§ **Required task 1**
Return the mdmon patch message from "Xiao Ni <xni@xxxxxxxxxx>" to "mpb buffer size.", copied word for word.
* START Page *
Re: [PATCH V2] mdmon: imsm: fix metadata corruption when managing new array

Xiao Ni <xni@xxxxxxxxxx> · Thu, 27 Feb 2025 14:48:17 +0800

On Mon, Feb 24, 2025 at 9:16 PM Blazej Kucman
<blazej.kucman@xxxxxxxxxxxxxxx> wrote:
>
> On Tue, 18 Feb 2025 10:48:31 -0800
> Junxiao Bi <junxiao.bi@xxxxxxxxxx> wrote:
>
> > When manager thread detects new array, it will invoke manage_new().
> > For imsm array, it will further invoke imsm_open_new(). Since
> > commit bbab0940fa75("imsm: write bad block log on metadata sync"),
> > it preallocates bad block log when opening the array, that requires
> > increasing the mpb buffer size.
> > For that, imsm_open_new() invokes function
> > imsm_update_metadata_locally(), which first uses
> > imsm_prepare_update() to allocate a larger mpb buffer and store it at
> > "mpb->next_buf", and then invoke imsm_process_update() to copy the
> > content from current mpb buffer "mpb->buf" to "mpb->next_buf", and
> > then free the current mpb buffer and set the new buffer as current.
> >
> > There is a small race window, when monitor thread is syncing metadata,
> > it gets current buffer pointer in
> > imsm_sync_metadata()->write_super_imsm(), but before flushing the
> > buffer to disk, manager thread does above switching buffer which
> > frees current buffer, then monitor thread will run into
> > use-after-free issue and could cause on-disk metadata corruption. If
> > system keeps running, further metadata update could fix the
> > corruption, because after switching buffer, the new buffer will
> > contain good metadata, but if panic/power cycle happens while disk
> > metadata is corrupted, the system will run into bootup failure if
> > array is used as root, otherwise the array can not be assembled after
> > boot if not used as root.
* END Page *
* START Data extract *
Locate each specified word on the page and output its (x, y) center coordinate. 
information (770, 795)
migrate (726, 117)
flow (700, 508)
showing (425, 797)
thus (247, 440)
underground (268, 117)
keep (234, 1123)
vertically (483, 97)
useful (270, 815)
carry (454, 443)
* END Data extract *
§ **Required task 2**
Output all lines of the records as a JSON list of strings, one string per line, leaving out blank lines.

§ **Final answer 1**
Xiao Ni <xni@xxxxxxxxxx> · Thu, 27 Feb 2025 14:48:17 +0800

On Mon, Feb 24, 2025 at 9:16 PM Blazej Kucman
<blazej.kucman@xxxxxxxxxxxxxxx> wrote:
>
> On Tue, 18 Feb 2025 10:48:31 -0800
> Junxiao Bi <junxiao.bi@xxxxxxxxxx> wrote:
>
> > When manager thread detects new array, it will invoke manage_new().
> > For imsm array, it will further invoke imsm_open_new(). Since
> > commit bbab0940fa75("imsm: write bad block log on metadata sync"),
> > it preallocates bad block log when opening the array, that requires
> > increasing the mpb buffer size.

§ **Final answer 2**
[
  "Locate each specified word on the page and output its (x, y) center coordinate. ",
  "information (770, 795)",
  "migrate (726, 117)",
  "flow (700, 508)",
  "showing (425, 797)",
  "thus (247, 440)",
  "underground (268, 117)",
  "keep (234, 1123)",
  "vertically (483, 97)",
  "useful (270, 815)",
  "carry (454, 443)"
]